*** Opening of Reading text ***

How to start doing this today

If you're reading this and thinking "great, another framework to learn," I get it. Here's the minimal version. No framework required. Just three habits.

First, audit what your model actually sees. Before your next significant AI task, pause and list everything the model will have access to when it generates its response. System instructions, open files, tool access, conversation history, retrieved documents. Write it down. Then ask yourself: is this everything it needs? Is there anything here that's wrong or outdated? You'll be surprised how often the answer to both questions reveals the problem.

Second, separate facts from assumptions. For every piece of context the model receives, categorize it: is this a verified fact (I checked the file exists, I confirmed the API endpoint works) or an assumption (I think this is how the service works, I believe this pattern is current)? Then systematically verify the assumptions. This is what grounding is, done manually.

Third, design for the session, not the message. Stop optimizing individual prompts and start optimizing the session setup. What context should be loaded at the start of the session? What tools should be available? What memory should persist between interactions? The first five minutes of a session determine the quality of the next four hours. I learned this the hard way when I realized my agent breaking patterns were almost always caused by poor session initialization, not poor individual prompts.

If you want the structured version, SpecForge is literally context engineering encoded into a workflow. The grounding step engineers the factual context. The parallel reviewers engineer the analytical context. SYSTEM_ARTIFACT engineers the historical context. The MCP server configuration engineers the tool context. But the principles work without the framework.

*** Close of Reading text ***
*** Opening of Given data ***

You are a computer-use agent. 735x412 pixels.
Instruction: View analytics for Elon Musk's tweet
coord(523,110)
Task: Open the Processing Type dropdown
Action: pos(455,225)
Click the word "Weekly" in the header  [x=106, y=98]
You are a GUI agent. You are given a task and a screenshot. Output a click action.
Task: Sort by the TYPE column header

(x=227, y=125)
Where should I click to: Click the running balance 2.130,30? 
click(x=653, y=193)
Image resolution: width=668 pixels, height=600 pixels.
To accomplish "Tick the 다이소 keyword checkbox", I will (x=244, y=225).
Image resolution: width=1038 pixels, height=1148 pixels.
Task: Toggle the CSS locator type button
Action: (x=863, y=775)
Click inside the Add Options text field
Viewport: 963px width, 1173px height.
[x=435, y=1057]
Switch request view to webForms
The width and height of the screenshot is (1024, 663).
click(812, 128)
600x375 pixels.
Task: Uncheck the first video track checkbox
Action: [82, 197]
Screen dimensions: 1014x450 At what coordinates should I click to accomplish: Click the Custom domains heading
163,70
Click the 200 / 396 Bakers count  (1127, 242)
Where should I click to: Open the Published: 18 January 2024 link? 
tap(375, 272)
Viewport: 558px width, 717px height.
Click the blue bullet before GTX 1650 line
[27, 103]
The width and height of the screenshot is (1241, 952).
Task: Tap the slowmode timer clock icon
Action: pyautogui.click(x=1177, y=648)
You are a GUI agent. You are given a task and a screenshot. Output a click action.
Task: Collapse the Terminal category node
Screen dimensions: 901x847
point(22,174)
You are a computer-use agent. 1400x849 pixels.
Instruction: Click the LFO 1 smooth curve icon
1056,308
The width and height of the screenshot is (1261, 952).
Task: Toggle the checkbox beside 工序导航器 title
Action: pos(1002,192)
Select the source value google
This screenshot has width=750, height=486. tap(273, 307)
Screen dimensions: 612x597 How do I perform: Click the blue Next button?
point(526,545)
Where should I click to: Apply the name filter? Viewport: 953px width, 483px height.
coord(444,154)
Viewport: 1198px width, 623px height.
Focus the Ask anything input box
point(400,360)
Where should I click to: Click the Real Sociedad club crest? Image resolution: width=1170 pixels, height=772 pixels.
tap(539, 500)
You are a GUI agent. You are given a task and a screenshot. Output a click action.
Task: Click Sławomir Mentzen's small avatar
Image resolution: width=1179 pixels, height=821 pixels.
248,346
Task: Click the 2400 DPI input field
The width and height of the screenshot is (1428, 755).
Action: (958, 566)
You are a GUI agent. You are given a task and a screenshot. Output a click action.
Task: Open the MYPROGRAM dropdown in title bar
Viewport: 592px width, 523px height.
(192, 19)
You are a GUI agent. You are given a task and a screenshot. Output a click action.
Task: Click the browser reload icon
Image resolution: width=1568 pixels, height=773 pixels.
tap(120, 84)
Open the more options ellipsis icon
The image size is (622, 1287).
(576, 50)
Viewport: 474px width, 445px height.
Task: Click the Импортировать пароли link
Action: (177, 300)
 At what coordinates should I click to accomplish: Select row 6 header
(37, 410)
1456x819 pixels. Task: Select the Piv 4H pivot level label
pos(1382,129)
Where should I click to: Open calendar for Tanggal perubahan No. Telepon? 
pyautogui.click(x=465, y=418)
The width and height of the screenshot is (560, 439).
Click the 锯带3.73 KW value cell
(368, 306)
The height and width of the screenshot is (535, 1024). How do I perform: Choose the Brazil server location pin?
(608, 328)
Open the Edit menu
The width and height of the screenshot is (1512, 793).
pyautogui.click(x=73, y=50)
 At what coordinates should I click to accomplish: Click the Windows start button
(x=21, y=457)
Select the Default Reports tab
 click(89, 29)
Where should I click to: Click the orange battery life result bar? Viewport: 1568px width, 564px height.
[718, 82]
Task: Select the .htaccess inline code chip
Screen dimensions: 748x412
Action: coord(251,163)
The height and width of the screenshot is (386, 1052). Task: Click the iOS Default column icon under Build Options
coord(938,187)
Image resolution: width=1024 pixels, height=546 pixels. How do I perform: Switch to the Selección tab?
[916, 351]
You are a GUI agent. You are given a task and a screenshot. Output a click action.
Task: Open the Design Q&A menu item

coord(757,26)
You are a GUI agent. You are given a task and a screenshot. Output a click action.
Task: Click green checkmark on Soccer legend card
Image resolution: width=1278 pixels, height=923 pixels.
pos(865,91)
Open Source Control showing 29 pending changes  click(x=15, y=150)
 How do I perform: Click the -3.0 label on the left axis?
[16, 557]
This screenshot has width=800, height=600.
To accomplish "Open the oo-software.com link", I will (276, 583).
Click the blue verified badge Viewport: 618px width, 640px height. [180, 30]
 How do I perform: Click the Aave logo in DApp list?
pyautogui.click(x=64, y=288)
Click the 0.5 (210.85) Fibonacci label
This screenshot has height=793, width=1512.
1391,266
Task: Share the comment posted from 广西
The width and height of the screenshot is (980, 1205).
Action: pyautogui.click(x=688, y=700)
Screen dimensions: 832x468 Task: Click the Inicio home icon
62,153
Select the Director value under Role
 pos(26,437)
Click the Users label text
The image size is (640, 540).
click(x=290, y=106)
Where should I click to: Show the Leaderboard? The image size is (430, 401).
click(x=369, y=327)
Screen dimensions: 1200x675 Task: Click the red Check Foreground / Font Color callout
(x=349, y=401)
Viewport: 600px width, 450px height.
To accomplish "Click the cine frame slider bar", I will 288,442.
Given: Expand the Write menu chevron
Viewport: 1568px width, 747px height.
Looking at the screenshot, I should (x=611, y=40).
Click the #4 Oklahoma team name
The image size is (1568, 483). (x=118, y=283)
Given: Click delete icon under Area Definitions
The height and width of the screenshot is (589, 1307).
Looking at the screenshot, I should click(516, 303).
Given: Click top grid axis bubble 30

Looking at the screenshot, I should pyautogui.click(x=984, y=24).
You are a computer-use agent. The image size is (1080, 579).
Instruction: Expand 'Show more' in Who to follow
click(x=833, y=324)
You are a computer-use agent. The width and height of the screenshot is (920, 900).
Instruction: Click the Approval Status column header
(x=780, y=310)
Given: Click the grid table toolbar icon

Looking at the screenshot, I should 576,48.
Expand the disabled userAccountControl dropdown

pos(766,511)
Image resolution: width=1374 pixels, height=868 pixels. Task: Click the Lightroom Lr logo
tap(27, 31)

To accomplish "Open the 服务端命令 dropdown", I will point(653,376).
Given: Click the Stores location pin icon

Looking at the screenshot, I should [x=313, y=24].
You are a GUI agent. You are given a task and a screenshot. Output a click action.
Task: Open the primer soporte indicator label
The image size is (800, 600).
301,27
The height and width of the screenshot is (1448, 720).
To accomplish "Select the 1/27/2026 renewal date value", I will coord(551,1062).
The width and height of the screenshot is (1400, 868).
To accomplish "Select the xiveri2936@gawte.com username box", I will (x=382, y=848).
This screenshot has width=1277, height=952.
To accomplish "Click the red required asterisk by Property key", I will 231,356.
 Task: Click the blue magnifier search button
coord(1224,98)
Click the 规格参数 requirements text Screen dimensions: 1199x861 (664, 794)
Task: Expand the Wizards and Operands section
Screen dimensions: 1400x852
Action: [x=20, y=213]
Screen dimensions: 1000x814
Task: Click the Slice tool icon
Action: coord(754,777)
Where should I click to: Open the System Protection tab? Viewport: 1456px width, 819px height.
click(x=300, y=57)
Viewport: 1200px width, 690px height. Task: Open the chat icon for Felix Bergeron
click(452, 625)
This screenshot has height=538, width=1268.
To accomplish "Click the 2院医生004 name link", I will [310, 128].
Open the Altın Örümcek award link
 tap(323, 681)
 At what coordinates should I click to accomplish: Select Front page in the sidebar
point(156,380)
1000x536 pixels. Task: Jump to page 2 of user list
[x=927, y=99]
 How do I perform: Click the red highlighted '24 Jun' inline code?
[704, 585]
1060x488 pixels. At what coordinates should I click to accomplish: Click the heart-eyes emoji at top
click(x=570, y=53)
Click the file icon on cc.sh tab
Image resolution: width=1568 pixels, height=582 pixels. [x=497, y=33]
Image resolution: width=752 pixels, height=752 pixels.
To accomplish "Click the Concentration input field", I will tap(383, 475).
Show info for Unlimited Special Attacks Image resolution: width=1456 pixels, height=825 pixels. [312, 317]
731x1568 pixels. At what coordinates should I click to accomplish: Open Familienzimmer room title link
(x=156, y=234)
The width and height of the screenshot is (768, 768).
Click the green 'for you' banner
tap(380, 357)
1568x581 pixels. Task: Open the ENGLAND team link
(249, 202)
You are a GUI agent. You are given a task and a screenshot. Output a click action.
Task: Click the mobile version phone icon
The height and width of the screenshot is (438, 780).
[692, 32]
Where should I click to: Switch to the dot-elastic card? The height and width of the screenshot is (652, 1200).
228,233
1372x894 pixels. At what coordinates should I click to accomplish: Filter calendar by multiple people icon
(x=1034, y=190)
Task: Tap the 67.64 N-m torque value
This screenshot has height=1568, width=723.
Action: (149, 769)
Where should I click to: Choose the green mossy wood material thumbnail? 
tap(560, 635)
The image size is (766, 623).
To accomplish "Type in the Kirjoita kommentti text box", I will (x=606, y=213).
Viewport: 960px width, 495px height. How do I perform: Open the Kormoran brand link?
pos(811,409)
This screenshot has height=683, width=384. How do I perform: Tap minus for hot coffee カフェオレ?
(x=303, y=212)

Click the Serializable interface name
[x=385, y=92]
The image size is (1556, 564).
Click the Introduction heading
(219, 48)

*** Close of Given data ***

### [Task description]
Carry on the text above about three habits for managing the context an AI model works from, starting after its last sentence.

### [Task output]
What this doesn't solve

Context engineering is not omniscience. Even with perfect context, the model will sometimes produce wrong output. It will sometimes ignore context you explicitly provided. It will sometimes hallucinate despite having the correct information right there in its window. These are model limitations, not context limitations.

Context engineering also doesn't fix bad judgment. If you don't know what the right architecture looks like, no amount of context will make the model choose correctly. Context makes the model better at executing your intent. It doesn't replace having good intent.

And context engineering has a cost. Maintaining SYSTEM_ARTIFACT documents, configuring tool access, verifying grounding references, this takes time. For a quick script or a one-off task, it's overkill. I don't context-engineer my throwaway Python scripts. I context-engineer the systems that my team depends on.

The Headless Monkey post was my first attempt at articulating why AI without structure produces chaos. Context engineering is the structural answer I didn't have then. It's not the final answer. But it's the best one I've found so far, and the difference between my work before and after adopting it is large enough that I can't go back.

The uncomfortable conclusion

Here's the thing that took me the longest to accept: context engineering means admitting that the model isn't the bottleneck. You are. The model will work with whatever context you give it. If you give it a fragmented, outdated, unverified picture of your system, it will confidently build on that picture. If you give it a complete, current, verified picture, it will produce work you can actually ship.

The gap between a developer who writes great prompts and one who engineers great context is the same gap that used to exist between a developer who wrote great code and one who designed great systems. It's a level-of-abstraction shift. And like all such shifts, the hardest part isn't learning the new skill. It's letting go of the old one being sufficient.

I spent a year getting really good at prompt engineering. It was useful. It was also a local maximum. The view from context engineering is different: wider, harder to navigate, and significantly more productive. If you're still optimizing prompts and wondering why your agent keeps surprising you, maybe the prompt isn't what needs engineering.